Il répondait ainsi à une lettre du président catalan qui lui faisait part de son souhait de "dialoguer pour les deux prochains mois", tout en s'abstenant de préciser noir sur blanc, comme Madrid l'exige, si sa région avait ou non proclamé l'indépendance. Le chef de l'exécutif catalan a laissé aussi planer le doute sur l'objet de ce dialogue, évoquant "le souhait du peuple catalan" de "commencer son chemin en tant que pays indépendant". Bien que la société catalane soit profondément divisée, Carles Puigdemont estime avoir un "mandat" pour faire sécession en s'appuyant sur le référendum d'autodétermination du 1er octobre, qui a été boycotté par l'opposition.

Un risque de suspension de l'autonomie de la Catalogne

S'il persiste, le gouvernement central pourrait suspendre totalement ou partiellement de l'autonomie de la Catalogne, du jamais vu en Espagne depuis la dictature de Francisco Franco (1939-1975).
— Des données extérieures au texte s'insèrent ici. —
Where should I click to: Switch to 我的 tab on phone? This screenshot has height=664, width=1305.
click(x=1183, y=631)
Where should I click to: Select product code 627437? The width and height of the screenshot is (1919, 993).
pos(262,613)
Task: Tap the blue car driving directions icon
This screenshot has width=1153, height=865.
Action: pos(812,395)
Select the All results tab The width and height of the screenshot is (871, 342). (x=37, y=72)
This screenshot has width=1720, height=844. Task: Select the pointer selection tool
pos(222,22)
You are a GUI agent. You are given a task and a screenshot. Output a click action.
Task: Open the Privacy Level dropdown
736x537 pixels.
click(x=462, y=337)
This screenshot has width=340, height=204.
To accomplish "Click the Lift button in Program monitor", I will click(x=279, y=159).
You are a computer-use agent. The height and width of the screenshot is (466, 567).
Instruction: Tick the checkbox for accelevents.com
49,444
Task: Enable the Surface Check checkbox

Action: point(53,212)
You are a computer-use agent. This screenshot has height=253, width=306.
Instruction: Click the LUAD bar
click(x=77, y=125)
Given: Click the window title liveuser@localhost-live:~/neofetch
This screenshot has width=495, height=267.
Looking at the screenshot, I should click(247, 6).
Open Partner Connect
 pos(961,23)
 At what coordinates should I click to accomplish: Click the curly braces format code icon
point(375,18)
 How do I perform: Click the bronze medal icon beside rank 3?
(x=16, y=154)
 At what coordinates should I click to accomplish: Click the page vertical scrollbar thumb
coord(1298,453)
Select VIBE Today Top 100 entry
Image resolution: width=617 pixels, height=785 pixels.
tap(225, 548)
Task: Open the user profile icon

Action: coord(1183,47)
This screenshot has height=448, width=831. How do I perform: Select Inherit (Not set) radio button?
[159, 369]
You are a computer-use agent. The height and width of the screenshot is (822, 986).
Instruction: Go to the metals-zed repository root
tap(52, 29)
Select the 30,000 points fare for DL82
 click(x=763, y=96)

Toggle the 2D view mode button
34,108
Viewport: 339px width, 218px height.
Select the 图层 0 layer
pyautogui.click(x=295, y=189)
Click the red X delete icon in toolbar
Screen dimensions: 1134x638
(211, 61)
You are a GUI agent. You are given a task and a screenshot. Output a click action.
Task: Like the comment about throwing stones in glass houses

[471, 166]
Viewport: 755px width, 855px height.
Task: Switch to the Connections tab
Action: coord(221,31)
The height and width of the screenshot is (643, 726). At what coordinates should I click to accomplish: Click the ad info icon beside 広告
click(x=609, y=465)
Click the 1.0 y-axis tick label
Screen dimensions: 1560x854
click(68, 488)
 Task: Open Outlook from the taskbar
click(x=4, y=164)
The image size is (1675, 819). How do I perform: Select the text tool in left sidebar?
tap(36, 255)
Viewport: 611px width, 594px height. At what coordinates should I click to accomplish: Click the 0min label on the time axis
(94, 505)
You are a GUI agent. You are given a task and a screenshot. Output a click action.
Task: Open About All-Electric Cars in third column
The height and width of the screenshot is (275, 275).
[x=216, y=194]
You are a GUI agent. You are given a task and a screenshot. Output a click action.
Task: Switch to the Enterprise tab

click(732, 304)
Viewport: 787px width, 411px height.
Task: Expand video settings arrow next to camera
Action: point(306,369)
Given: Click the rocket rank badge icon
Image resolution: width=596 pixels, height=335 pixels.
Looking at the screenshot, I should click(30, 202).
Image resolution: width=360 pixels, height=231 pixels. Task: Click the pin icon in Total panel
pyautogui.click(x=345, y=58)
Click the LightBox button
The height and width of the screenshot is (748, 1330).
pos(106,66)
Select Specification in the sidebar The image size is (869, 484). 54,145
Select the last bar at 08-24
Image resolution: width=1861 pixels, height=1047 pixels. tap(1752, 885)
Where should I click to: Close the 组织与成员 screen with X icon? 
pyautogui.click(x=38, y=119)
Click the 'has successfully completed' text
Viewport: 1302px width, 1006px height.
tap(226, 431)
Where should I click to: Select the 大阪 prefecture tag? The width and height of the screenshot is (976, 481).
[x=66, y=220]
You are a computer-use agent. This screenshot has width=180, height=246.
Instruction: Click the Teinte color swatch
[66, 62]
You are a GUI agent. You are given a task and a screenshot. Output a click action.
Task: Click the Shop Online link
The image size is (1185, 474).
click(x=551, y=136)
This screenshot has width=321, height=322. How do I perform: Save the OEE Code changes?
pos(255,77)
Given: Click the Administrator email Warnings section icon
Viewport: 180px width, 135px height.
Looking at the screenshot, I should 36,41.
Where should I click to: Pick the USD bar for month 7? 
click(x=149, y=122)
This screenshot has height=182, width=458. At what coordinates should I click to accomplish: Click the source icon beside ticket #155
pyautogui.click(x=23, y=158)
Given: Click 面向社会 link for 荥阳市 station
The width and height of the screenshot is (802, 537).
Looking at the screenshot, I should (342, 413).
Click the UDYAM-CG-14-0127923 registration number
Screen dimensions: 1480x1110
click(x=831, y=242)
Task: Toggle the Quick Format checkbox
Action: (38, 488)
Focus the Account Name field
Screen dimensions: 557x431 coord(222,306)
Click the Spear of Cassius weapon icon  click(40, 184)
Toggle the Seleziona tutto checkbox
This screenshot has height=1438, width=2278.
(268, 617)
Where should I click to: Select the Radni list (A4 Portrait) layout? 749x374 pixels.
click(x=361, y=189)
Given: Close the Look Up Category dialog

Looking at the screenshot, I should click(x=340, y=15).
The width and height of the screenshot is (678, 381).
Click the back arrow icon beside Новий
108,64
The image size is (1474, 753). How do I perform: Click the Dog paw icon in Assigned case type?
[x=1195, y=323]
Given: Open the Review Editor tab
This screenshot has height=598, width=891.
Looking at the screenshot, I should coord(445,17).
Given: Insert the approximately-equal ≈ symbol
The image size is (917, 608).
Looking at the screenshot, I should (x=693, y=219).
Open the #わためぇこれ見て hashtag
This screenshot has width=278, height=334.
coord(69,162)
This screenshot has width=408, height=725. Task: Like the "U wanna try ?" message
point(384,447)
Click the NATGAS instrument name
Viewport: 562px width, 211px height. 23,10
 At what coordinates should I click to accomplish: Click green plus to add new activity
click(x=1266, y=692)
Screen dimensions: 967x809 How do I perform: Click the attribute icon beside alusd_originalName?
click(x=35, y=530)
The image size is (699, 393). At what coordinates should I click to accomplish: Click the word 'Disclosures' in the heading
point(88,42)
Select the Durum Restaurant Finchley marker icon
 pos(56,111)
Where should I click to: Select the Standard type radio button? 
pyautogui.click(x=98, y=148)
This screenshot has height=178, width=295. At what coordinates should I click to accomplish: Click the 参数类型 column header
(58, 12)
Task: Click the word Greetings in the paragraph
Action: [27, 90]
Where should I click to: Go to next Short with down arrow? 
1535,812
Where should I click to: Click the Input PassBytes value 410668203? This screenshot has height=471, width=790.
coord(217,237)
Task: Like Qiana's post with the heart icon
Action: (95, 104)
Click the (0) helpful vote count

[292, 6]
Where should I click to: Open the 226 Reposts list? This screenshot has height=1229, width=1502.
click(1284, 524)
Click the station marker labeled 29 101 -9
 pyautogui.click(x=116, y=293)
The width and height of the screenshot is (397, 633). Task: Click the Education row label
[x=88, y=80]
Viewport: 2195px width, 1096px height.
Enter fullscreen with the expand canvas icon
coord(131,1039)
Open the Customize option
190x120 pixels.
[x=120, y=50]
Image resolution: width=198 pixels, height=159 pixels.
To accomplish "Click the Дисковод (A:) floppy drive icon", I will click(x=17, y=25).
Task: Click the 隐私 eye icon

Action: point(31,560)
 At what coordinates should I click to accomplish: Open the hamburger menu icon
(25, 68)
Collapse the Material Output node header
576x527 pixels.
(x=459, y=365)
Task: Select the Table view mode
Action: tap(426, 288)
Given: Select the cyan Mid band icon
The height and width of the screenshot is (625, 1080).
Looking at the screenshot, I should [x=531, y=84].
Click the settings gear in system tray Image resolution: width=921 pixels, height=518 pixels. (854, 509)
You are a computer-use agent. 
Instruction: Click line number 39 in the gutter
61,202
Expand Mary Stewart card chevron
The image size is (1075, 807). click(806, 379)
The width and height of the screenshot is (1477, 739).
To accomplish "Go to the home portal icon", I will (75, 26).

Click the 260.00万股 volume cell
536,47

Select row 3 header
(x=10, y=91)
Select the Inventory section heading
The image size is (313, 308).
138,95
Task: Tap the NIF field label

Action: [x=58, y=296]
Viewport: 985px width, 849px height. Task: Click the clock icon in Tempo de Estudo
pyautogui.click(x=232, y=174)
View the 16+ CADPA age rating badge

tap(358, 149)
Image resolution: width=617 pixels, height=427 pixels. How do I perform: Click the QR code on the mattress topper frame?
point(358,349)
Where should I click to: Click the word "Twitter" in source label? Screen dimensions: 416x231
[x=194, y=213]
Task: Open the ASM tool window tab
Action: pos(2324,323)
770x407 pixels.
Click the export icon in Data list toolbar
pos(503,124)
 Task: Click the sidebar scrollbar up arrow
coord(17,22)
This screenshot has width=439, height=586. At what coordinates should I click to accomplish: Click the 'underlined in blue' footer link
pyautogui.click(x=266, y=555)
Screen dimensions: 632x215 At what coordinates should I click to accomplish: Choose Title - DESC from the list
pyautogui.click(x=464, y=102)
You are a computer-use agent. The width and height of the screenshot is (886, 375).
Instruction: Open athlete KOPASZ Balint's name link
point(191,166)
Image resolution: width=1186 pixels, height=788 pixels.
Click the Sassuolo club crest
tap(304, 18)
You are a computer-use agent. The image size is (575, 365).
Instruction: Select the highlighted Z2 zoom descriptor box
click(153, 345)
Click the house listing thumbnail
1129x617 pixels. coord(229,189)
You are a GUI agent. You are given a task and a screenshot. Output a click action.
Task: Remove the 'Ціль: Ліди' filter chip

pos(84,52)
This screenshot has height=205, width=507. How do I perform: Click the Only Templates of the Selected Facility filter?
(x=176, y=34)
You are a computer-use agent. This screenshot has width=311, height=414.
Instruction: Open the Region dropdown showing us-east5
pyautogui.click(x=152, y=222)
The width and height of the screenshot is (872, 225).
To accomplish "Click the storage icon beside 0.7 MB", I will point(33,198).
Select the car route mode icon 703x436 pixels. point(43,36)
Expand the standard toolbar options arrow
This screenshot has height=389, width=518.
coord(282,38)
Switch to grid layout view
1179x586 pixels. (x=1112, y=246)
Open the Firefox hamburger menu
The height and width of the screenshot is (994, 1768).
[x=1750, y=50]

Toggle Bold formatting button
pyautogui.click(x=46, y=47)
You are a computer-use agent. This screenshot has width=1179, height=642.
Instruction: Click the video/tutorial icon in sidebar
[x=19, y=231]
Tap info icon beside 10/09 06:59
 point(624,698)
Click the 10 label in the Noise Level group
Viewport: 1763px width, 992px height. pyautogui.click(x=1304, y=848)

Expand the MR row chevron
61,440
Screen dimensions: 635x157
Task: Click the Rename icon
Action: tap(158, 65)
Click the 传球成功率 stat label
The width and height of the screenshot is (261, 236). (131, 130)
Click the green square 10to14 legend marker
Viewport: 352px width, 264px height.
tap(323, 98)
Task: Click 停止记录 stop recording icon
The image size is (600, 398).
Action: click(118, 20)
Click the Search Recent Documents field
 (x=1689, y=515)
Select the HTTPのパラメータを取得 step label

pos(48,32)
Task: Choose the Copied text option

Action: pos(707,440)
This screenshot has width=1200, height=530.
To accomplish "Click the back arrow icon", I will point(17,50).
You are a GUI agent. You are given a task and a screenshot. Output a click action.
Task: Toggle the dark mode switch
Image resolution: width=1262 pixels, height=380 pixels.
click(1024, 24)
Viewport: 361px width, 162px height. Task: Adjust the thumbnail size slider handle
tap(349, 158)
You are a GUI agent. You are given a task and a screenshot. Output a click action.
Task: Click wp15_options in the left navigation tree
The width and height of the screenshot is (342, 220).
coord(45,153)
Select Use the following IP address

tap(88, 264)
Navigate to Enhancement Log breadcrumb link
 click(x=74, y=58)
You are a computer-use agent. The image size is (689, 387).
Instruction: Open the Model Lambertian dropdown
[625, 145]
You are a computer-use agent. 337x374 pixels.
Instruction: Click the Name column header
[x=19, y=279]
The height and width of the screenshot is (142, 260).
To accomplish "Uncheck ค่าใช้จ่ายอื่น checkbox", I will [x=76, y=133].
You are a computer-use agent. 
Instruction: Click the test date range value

Beaucoup craignent cependant qu'une telle mesure n'entraîne des troubles en Catalogne, une région de 7,5 millions d'habitants très attachée à sa langue et à sa culture. Le chef du gouvernement espagnol continue pour sa part à refuser tout dialogue tant que les séparatistes ne lèveront pas leur menace de proclamer unilatéralement l'indépendance.


Il ne veut pas entendre parler de médiation, et les Etats membres de l'Union européenne non plus, pour ne pas ouvrir la boîte de Pandore des sécessions sur le continent. Les milieux d'affaires ont également appelé Carles Puigdemont à faire marche arrière, des centaines d'entreprises ayant d'ores et déjà fui la région, qui compte pour 19% du PIB espagnol. Le gouvernement espagnol a d'ailleurs annoncé lundi soir qu'il révisait à la baisse sa prévision de croissance pour 2018, à 2,3%, contre 2,6%, en raison principalement de l'"incertitude" liée à la crise en Catalogne, dans un document envoyé lundi à Bruxelles. Mais le président séparatiste fait aussi l'objet de pressions dans son propre camp, où les plus radicaux l'encouragent à aller de l'avant et à proclamer la naissance de la "République de Catalogne". D'autres manifestations sont prévues mardi, tout au long de la journée.